ROME (Feb. 6)
Just hours after a mortar killed more than 65 people in the worst atrocity committed in the 22-month siege of Sarajevo, a Jewish-organized, multi-ethnic convoy successfully brought nearly 300 people from the embattled Bosnian city.
The six-bus convoy, organized by the American Jewish Joint Distribution Committee in partnership with Sarajevo’s Jewish La Benevolencija organization, brought 296 Jews, Croats, Serbs and Muslims on a tortuous overland journey overnight from Sarajevo to Makarska, on the Croatian coast, where JDC maintains a refugee center, JDC officials said.
The group included men and women of all ages, and a few children. Among the evacuees was an elderly Muslim woman who has been designated a Righteous Gentile and her family, who have been invited to live in Israel.
About one-third of the evacuees were Jewish, leaving about 300 to 350 Jews in the city, the JDC said.
Jewish evacuees who want to go to Israel are being processed in Makarska by the Jewish Agency.
“We are so happy to have been able to bring this convoy out,” JDC President Ambassador Milton Wolf told the Jewish Telegraphic Agency by telephone from Makarska.
“The convoy brought out not only Jews but a multi-ethnic group that including Christian Serbs and Croats as well as Muslims,” said Wolf, a former U.S. ambassador who had flown in from New York to supervise the operation and was on hand to meet the evacuees.
“Our joy in bringing out the convoy, however, is tarnished by the terrible tragedy of the shelling Saturday,” he said. “It took place as our convoy was preparing for departure, and people who just got off the buses say it was horrible.”
Wolf extended thanks to the governments of Bosnia-Herzegovina and Croatia, to Serbian forces, to the U.N. protection force, and to the Jewish communities of Sarajevo and Zagreb, Croatia, for their help in setting up and making possible the evacuation.

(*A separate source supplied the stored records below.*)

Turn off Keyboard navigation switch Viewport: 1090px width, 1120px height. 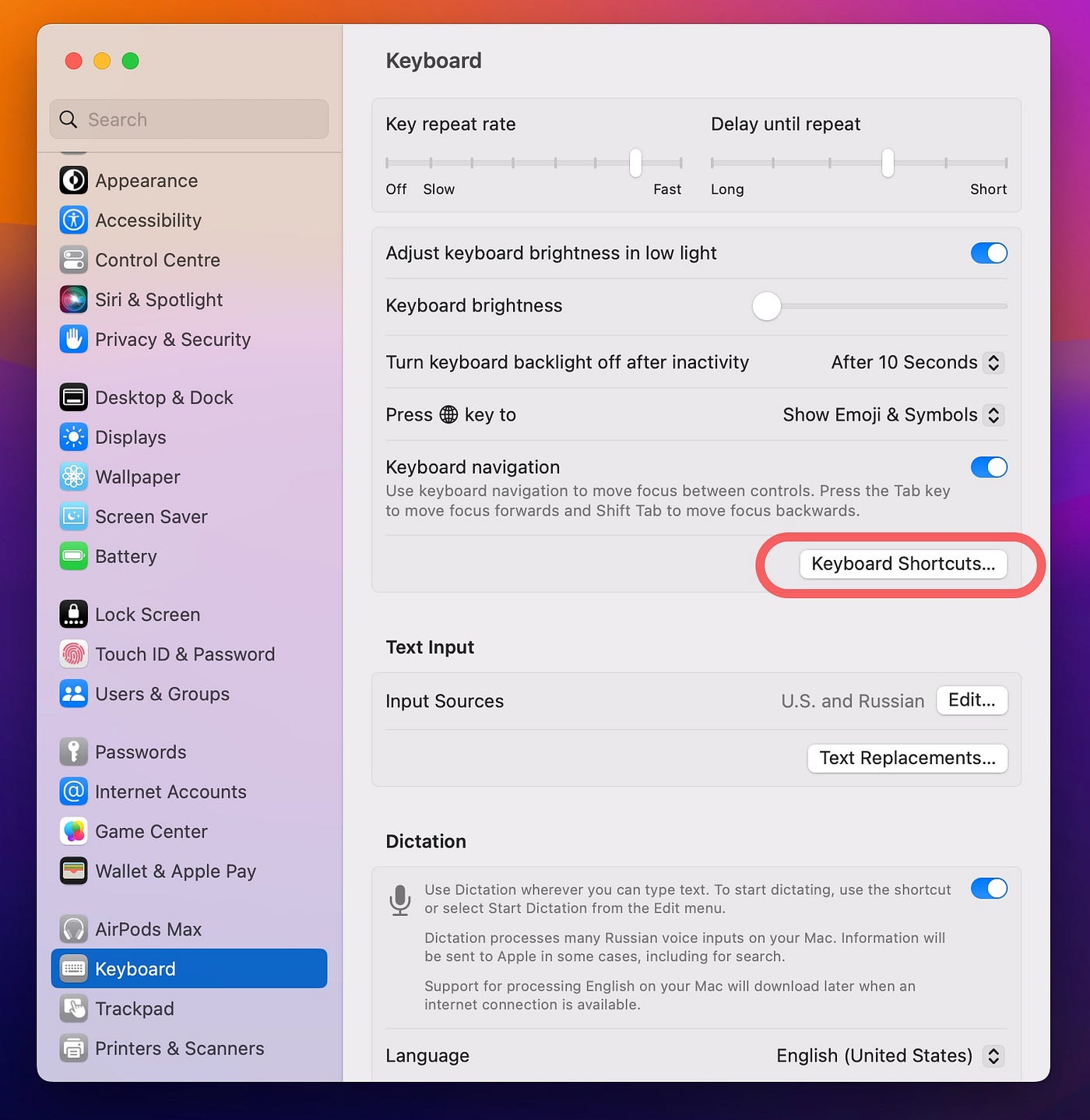coord(989,467)
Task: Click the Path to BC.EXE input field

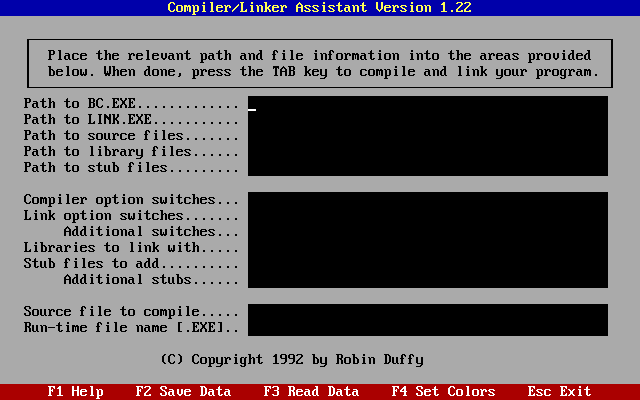Action: 427,104
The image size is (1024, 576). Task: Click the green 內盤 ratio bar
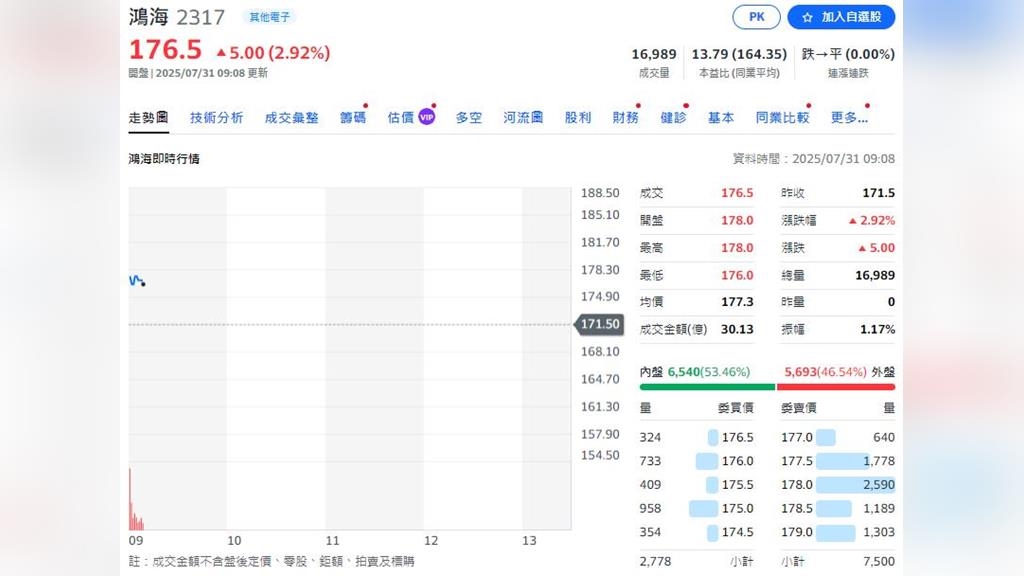(x=707, y=387)
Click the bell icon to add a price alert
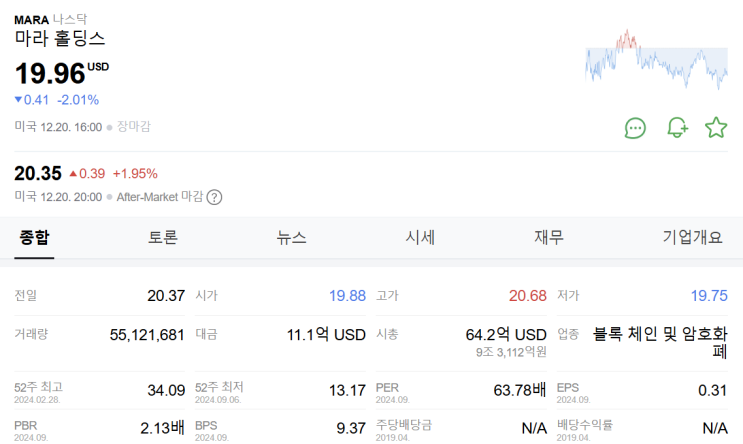743x444 pixels. [x=677, y=128]
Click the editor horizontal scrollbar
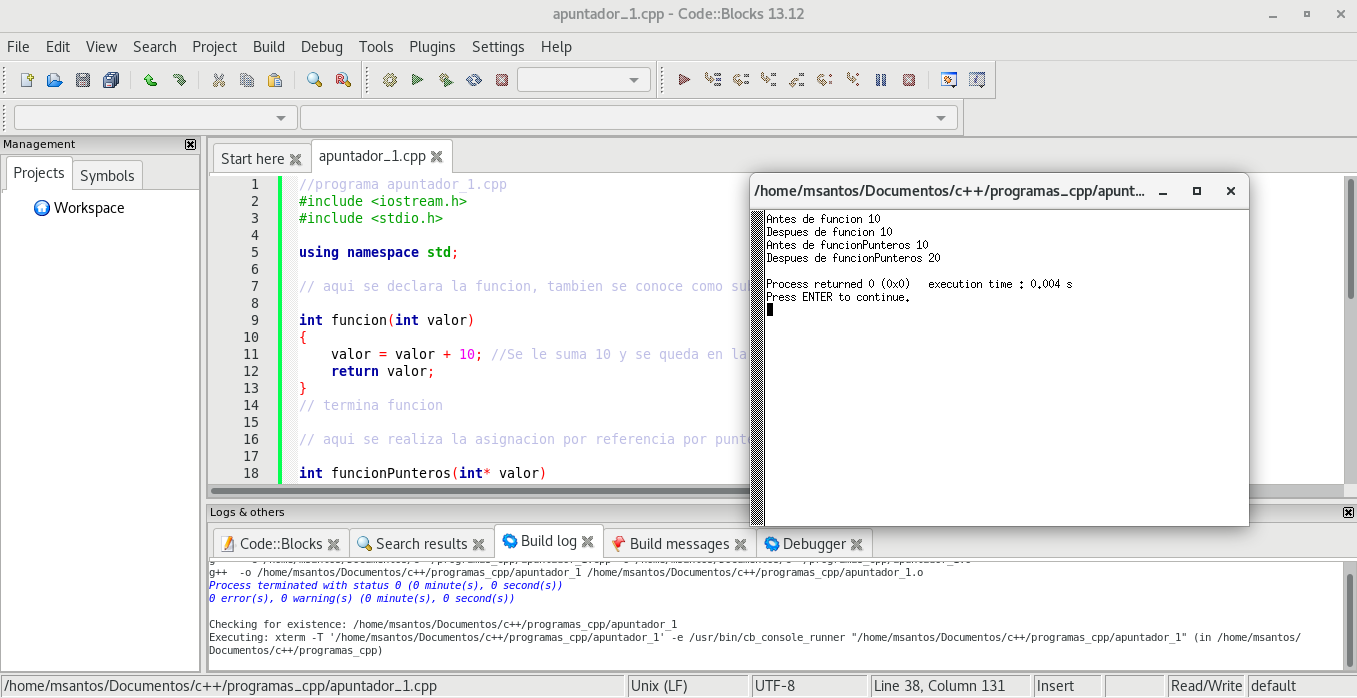 tap(480, 491)
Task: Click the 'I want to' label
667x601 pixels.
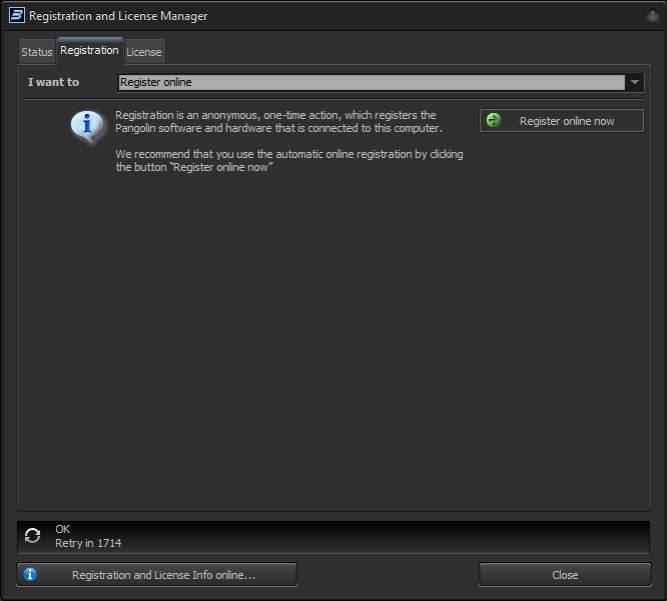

He also thanked the government of France, the European Jewish Congress and the Central British Fund of London for their help.
RAIN AND MUDSLIDES
The first of the six convoy buses was just leaving Sarajevo at 12:30 p.m. Saturday when deathly mortar shells hit Sarajevo’s central market, killing and injuring hundreds.
The last bus left Sarajevo at 4 p.m. Saturday and arrived in Makarska at 10:30 a.m. Sunday, he said.
Torrential rains and mudslides on the narrow winding roads across the mountains slowed the convoy and disrupted radio telephone contact between the buses and Makarska, Wolf said.
In the first bus was Zajniba Hartaga-Susic, 77, along with her daughter, Aida, her son-in-law, Branumir, who suffers from multiple selerosis, and her 10-year-old granddaughter, Stella.
Hartaga-Susic is a Muslim who was designated a Righteous Gentile by Yad Vashem in recognition of her rescue of Jews during World War II.
Israeli Foreign Minister Shimon Peres personally intervened to help gain permission for Hartaga-Susic and her family to be evacuated, by formally inviting all of them, in the name of the Israeli government, to live in Israel.
The evacuation convoy was the latest in a series of air and land evacuations executed by the JDC, the operational organization for overseas Jewish aid, since the beginning of hostilities in Bosnia. These evacuations have transported about 2,200 residents of Sarajevo of all religions and ethnic groups to safe havens.
Wolf said that because of the difficulty in organizing the convoys, at this time no further evacuation was planned.